22:16 < andrewmw94> or something less than 0 I guess.

22:16 < andrewmw94> where leafSize, as in the BSP tree, is the maximum number of points in each leaf

22:16 < naywhayare> oh, ok. I would hope no user is dumb enough to set leafSize to 0

22:16 < andrewmw94> I hope

22:16 < naywhayare> so I think your assumption is perfectly reasonable then

22:17 < naywhayare> you can write about that assumption in the documentation if you like, but honestly, I think it's not necessary; any user who actually reads what the leafSize parameter is should be able to reasonably deduce that the leaf size should be greater than 0

22:17 < naywhayare> otherwise the tree structure doesn't make any sense

22:18 < andrewmw94> I'll have a boost::assert just in case, but yeah. It's more of a, "something could theoretically cause this to crash" than something I would think could happen

22:19 < naywhayare> there's also Log::Assert, but that function is mostly underused and it's unclear why that should be chosen over just assert() or boost::assert() or whatever else

22:19 < naywhayare> the idea was that it would print a backtrace too... and I think it does this on some systems, but it doesn't give you a line number or human-understandable error message or anything

22:20 < naywhayare> I don't think anyone has had the time, motivation, or even recognized that this was a problem since Log::Assert was originally written, though

22:22 < andrewmw94> ahh. So I should use that in the vain hope that it will sometime be fixed "for the next release" ?
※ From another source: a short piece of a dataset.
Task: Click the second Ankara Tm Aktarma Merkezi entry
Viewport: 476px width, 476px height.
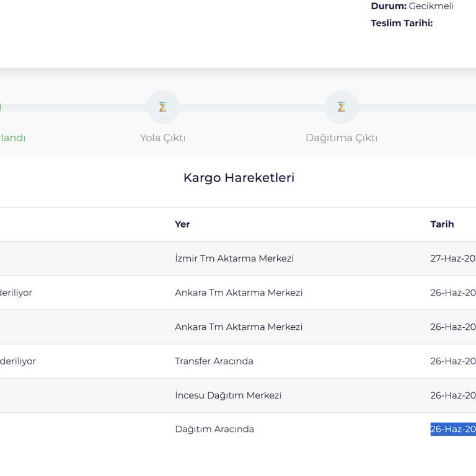Action: 239,327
22:22 < naywhayare> also how to solve it or whether Log::Assert can provide anything over other functionality is unclear too

22:22 < naywhayare> sure, I guess, it's probably a good idea to use it, but if you use assert() or boost::assert() that's not a huge problem either

22:22 < naywhayare> all three have the intended effect -- when the program is compiled with debugging symbols, it stops instead of segfaulting

22:42 sumedhghaisas has quit [Ping timeout: 245 seconds]

22:43 andrewmw94 has left #mlpack []

22:48 < jenkins-mlpack> Starting build #1928 for job mlpack - svn checkin test (previous build: SUCCESS)

23:21 < jenkins-mlpack> Project mlpack - svn checkin test build #1928: SUCCESS in 32 min: http://big.cc.gt.atl.ga.us:8080/job/mlpack%20-%20svn%20checkin%20test/1928/

23:21 < jenkins-mlpack> andrewmw94: added code for accessing immediate child nodes (need to think of a way to rename this to be less confusing). Some more quasi-code to split nodes and insert points.